WORK TO COMPLETE: Find the word "logo" in the data below and copy each line that holds it.

══ RECORDS TO PROCESS ══

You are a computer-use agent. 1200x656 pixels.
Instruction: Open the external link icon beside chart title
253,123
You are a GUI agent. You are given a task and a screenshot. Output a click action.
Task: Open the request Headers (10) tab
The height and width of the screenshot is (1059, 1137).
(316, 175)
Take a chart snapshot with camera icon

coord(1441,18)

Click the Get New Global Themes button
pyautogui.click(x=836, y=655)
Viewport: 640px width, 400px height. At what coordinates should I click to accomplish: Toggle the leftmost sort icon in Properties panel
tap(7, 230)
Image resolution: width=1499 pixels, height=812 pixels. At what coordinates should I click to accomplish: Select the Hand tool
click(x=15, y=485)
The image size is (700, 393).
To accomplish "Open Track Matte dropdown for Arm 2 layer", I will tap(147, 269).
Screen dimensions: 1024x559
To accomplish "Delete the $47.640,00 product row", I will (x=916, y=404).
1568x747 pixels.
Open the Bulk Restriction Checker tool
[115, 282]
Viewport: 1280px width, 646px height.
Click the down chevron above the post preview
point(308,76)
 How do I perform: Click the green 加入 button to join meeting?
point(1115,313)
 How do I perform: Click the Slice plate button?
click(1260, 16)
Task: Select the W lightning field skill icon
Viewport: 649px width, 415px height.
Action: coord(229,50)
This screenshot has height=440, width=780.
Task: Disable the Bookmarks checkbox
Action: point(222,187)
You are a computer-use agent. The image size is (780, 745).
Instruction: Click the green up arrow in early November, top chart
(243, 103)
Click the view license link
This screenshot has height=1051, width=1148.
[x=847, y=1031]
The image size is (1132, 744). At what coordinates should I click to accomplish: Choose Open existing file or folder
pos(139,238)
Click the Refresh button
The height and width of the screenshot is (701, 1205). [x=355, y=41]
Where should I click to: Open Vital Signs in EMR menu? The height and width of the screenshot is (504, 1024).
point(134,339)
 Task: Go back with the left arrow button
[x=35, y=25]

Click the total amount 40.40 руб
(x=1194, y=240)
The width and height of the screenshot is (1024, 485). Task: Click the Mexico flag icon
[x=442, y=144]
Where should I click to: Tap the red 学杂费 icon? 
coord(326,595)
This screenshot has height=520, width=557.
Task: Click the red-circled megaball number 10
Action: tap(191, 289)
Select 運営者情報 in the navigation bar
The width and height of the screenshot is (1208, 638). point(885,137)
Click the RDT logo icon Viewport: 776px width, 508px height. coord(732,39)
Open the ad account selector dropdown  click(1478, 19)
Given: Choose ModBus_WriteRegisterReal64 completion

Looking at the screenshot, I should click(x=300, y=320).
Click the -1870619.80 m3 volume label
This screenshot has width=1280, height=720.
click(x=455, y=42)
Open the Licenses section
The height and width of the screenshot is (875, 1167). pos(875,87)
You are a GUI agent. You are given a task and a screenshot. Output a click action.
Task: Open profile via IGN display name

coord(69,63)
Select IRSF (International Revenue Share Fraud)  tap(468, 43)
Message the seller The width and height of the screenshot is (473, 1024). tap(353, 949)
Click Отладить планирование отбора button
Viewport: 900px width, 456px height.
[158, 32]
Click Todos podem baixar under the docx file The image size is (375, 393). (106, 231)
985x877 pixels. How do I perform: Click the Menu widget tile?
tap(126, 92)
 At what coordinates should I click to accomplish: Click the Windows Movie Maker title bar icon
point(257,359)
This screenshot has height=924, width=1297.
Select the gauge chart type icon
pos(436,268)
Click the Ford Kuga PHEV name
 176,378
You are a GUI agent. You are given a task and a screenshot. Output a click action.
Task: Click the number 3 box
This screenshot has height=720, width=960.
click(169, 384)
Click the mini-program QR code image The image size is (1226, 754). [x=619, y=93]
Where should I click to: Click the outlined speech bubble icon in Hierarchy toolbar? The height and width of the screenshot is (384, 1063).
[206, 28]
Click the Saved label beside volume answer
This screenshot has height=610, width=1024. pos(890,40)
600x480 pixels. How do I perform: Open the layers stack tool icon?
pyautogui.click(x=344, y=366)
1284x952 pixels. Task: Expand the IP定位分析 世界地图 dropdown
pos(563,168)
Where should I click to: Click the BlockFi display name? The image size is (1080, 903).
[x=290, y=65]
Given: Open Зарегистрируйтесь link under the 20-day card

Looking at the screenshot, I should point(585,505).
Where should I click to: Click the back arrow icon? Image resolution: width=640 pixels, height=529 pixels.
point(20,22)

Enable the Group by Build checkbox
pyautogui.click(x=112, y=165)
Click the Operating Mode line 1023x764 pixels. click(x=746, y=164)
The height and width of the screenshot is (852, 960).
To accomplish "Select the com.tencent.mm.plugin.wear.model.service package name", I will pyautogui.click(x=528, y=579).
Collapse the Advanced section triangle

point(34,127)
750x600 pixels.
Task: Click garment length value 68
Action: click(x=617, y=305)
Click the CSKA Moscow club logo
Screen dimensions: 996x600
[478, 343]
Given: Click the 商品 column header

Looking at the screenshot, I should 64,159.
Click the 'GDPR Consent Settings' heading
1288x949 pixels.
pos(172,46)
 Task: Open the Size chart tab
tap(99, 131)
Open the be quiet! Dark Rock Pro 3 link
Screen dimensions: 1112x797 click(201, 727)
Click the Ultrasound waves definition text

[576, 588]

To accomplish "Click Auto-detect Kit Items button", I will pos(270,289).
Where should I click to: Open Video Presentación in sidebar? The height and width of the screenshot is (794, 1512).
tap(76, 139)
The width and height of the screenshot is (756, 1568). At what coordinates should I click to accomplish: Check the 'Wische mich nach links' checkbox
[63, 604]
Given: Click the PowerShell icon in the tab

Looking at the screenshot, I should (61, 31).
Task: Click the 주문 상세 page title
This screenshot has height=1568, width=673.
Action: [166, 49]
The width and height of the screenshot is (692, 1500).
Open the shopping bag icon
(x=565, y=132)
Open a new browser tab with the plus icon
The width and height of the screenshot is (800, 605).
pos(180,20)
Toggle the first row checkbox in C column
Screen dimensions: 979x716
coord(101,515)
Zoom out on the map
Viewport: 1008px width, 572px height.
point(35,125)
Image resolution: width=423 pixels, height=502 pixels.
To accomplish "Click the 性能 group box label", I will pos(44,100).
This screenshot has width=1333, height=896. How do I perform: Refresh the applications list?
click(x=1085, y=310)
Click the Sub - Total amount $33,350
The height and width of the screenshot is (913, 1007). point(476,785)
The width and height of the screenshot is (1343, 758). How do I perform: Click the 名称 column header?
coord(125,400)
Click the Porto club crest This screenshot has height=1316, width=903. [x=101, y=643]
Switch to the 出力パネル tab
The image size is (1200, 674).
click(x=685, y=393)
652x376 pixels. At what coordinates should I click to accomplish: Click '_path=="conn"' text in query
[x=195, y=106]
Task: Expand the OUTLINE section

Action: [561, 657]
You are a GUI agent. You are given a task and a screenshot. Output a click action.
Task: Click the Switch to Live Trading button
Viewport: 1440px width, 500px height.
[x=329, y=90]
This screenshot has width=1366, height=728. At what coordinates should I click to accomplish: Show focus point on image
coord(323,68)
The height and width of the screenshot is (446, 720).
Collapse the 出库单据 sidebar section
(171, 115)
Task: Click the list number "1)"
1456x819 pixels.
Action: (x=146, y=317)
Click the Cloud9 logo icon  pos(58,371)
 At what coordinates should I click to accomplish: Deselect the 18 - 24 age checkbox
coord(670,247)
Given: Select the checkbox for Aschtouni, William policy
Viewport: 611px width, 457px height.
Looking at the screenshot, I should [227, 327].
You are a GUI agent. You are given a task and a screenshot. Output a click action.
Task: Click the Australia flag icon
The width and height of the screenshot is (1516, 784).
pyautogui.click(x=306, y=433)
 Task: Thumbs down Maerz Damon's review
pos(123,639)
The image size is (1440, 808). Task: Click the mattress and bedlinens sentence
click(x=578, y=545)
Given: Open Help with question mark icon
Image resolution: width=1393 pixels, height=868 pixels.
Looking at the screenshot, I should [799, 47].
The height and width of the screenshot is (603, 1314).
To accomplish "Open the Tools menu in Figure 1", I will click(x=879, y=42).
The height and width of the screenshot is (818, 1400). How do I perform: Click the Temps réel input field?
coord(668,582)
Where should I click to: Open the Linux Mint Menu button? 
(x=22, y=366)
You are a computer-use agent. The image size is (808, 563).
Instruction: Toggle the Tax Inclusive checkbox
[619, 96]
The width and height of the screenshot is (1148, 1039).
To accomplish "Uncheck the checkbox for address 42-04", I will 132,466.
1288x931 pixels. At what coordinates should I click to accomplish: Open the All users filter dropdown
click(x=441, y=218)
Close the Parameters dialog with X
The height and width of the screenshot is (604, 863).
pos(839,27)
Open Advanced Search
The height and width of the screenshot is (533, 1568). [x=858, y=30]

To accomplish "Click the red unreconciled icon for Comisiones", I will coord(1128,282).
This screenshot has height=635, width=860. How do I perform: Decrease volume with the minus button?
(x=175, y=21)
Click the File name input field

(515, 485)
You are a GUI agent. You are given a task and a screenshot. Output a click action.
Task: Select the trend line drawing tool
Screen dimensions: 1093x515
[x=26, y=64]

═══

ANSWER BOX:
Click the RDT logo icon Viewport: 776px width, 508px height. coord(732,39)
Click the CSKA Moscow club logo
Click the Cloud9 logo icon  pos(58,371)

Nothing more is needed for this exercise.